I plan to build a gaming/home theater PC this July after Intel fixes its USB 3.0 issue with Haswell. Besides gaming and home entertainment, I will also be running Flight Simulator X since I am studying to become a pilot. My understanding is that FSX can be more demanding in terms of computing power than games. Currently I am leaning toward an i5-4670 (I have no intention of overclocking). My question is would FSX benefit or perform better with hyperthreading with an i5-4770 or would the i5-4670 be sufficient?

Also, My dad is offering his Sharp Quattron 3D LC-60LE835U LED TV as the monitor. My plan was to buy a new LED TV with a 120 Hz refresh rate and use it for both the gaming PC that I build this summer and the next gaming PC that I build to replace it in two or three years. Overall my plan is to use an LED TV for a monitor for four to six years before replacing it. Even though the Sharp TV is almost two years old, it has a 240 Hz refresh rate and I plan to use THX-certified Monster Cable HDMI cables to connect between the graphics card and TV. Would this TV last me four to six years as a PC monitor for games like the Mass Effect and Cyisis trilogies or could the graphics technology change before then and the TV becomes some sort of graphics bottleneck?

Thanks
 
Monster cables are overpriced and unneeded, any cheap cable even up to 15m is fine.

The haswell usb3 problem is only a problem if you plan on using s3 sleep mode ie sleep mode.

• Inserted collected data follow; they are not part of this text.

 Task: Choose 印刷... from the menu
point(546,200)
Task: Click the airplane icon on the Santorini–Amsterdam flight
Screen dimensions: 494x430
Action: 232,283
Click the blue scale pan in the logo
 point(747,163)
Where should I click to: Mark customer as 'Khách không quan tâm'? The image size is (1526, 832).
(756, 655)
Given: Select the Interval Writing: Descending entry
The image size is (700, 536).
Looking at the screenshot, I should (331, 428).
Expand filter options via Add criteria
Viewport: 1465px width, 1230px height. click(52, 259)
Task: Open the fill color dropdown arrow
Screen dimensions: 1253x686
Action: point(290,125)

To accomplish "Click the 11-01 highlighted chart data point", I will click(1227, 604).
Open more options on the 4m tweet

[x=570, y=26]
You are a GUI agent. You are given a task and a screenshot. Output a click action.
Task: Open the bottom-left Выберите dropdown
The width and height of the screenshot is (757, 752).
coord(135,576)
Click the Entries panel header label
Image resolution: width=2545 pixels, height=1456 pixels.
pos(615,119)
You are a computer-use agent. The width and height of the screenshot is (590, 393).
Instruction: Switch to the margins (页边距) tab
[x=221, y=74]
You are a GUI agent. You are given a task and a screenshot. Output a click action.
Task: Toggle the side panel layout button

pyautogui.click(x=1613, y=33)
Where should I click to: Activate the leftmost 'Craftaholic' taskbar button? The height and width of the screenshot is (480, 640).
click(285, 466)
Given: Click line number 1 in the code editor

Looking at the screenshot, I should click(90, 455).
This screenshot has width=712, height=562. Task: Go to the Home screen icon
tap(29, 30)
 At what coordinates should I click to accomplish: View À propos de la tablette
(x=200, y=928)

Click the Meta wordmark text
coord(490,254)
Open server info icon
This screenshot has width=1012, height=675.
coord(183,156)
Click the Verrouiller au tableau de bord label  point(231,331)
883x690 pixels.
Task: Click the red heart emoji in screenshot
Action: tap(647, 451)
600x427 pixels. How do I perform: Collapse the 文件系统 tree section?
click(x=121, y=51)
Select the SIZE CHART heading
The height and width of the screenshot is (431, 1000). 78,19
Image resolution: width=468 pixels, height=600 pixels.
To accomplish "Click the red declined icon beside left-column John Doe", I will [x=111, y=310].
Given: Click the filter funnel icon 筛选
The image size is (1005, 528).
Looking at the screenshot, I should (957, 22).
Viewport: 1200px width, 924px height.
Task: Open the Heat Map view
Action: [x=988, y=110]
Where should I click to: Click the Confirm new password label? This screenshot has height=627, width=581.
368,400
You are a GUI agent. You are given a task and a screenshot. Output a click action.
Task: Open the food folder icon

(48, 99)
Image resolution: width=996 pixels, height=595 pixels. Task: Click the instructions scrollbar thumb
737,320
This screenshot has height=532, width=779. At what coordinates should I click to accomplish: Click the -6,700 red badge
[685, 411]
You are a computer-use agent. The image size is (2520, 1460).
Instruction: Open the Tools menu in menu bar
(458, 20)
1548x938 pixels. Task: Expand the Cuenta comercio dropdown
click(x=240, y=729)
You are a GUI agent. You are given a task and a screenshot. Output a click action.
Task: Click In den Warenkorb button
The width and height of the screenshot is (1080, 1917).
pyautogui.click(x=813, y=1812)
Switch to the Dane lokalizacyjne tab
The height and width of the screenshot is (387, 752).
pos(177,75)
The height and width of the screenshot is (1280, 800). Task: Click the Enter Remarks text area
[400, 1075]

spend the money you would on the monster cable and get x plane 10 for 70 dollars, it is used in professional flight simulators and you can buy it under a home use license if your planning on becoming a pilot, its more up to date than flight simulator x, has maps of real locations over all of the globe (60GB worth) and has a 64bit executable so is not memory and performance limited like fsx.

and flight simulator x does not benefit from hyper-threading.
 
120Hz monitors and 120 Hz HDTVs do not operate the same way.

A 120Hz monitor accepts two 60HZ inputs either with dual-linked DVI, HDMI 1.4b or DisplayPort. each 60Hz connection can receive up to 60FPS for a total of 120FPS input. It is then outputted on the screen at up to 120FPS assuming your rig is powerful enough.

120Hz HDTVs only accepts 60Hz input. 3D HDTV is only accepts 48Hz input for 3D video streams. Basically the HDTV uses it's electronics to double the input video stream so that it can output up to 120 FPS. This is primarily for smooth video playback of videos recorded using 24 FPS (such as movies) because 60Hz is not easily divisible by 24 FPS (i.e. not a whole number). But 120Hz can be easily divided by 24 FPS.

The HDTV creates extra frames using video interpolation in between every two actual from the video source (i.e. graphics card) a hybrid frame is created. This causes a little bit of input lag in video games. Therefore, it is recommended you put your HDTV in "Gaming Mode" if it has such an option. Otherwise manually switch the HDTV to 60Hz mode (same as "Gaming Mode").

3D basically works for movies recorded at 24 FPS. The reason why 3D HDTVs only uses 48Hz for 3D movies is because 24 FPS is for one and another 24 FPS is for the other eye. While the 3D HDTV does display 48 FPS you will only actually only see 24 FPS because your brain combines the frames each eye sees separately to create a 3D image.